● TEXT SHOWN
* * * *
The hard thing about something like Kogan is that every time you get some disappointing news, and the price plunges lower, you can rationalise it by saying that the news, while negative, is NOW more than reflected in the price, and that none of the issues are structural in nature. ie. they are short term issues that distract from a much more positive longer-term trend.
That might be true, and maybe this latest decline will prove to be a wonderful buying opportunity for longer term investors.
After all, revenues have more or less doubled in the last few years and despite the recent dip in quarterly gross sales, the business has grown sales by almost 20% per annum since Q3 FY20 (and maybe that's a fair period to benchmark things given the covid bump that was experienced in the prior year).
On the other hand, a lot of categories are going backwards -- even over a 2 year annualised basis (eg Advertising, mobile and third party brands). And if you strip out the Mighty Ape acquisition, gross sales have only grown at an annualised rate of 11% since Q3FY20.
On top of that, costs have increased substantially, such that the business is now loss making on an adjusted EBITDA basis. To be fair, a lot of these investments may not have yet had time to bear fruit, but it does underscore concerns over what operating margins look like at scale -- especially in the face of intense competition (Amazon), rising costs pressures and stagnating wages.
* * * *
● MATERIAL PROVIDED
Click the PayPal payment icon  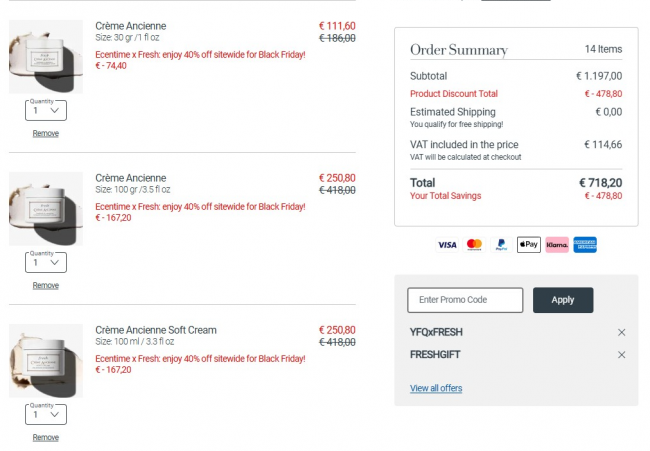click(501, 244)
* * * *
● INSTRUCTIONS
1 – Reproduce the Kogan commentary word for word, from "That might be" to "11% since Q3FY20.".
2 – Which categories does the Kogan commentary give as examples of ones going backwards even on a 2 year annualised basis? Name every one.
3 – Carry on the commentary on Kogan from the point where it ends.

● ANSWERS TO THE EXERCISE
1 –
That might be true, and maybe this latest decline will prove to be a wonderful buying opportunity for longer term investors.
After all, revenues have more or less doubled in the last few years and despite the recent dip in quarterly gross sales, the business has grown sales by almost 20% per annum since Q3 FY20 (and maybe that's a fair period to benchmark things given the covid bump that was experienced in the prior year).
On the other hand, a lot of categories are going backwards -- even over a 2 year annualised basis (eg Advertising, mobile and third party brands). And if you strip out the Mighty Ape acquisition, gross sales have only grown at an annualised rate of 11% since Q3FY20.

2 – Advertising, mobile and third party brands.

3 –
Let's annualise the latest quarterly gross sales numbers and apply an *underlying* net margin of 2%. That gives us NPAT of $21m, which puts shares on a PE of roughly 21. I'm not sure that's necessarily cheap for a business that is struggling to find growth (active customers were up only 3.6% yoy), especially in a rising interest rate environment.
Of course, perhaps they can resume sales growth and return to much healthier net margins. For example, we could assume FY gross sales of $1280m if we pro-rata the first 9 months of the year, and apply a 3.6% net margin (what they got on an underlying basis FY21). That'd give a FY *normalised* NPAT of $46m, and that would put shares on a forward PE of less than 10. Cheap!
I'm just not convinced they can deliver solid organic growth and achieve decent margins. Even if you assume 10% top line growth for the next few years, a 2% net margin and a PE of 16 -- you get a target price of just over $5, and that's an annual return of less than 10% from current prices.
This is not a business that is going to zero, far from it. I just find it hard to gain any real conviction and think the best days of growth are over. I think shares are, at best, around fair value.
I could well be wrong, and it's worth remembering that profit assumptions change a LOT if you apply a higher margin (eg if you assume a 3% net margin instead of a 2% one in my example above, you have a FY25 target price of $7.64! -- all else being equal)
So i get the Bull case, but it's just in the too hard basket for me.
You can read the recent quarterly update here
I think Kogan -- the company and the founder -- are both very impressive. Founded only 15 years ago, it now does over $1 billion in annual gross sales. Moreover, since listing, that growth has been largely self-funded, while still delivering a decent profit (and dividend!) along the way.
Despite this growth, Kogan reckons it has around 2.7% share of online retail. Indeed, online retail as a category is only 13% of total retail trade is Australia -- and growing fast.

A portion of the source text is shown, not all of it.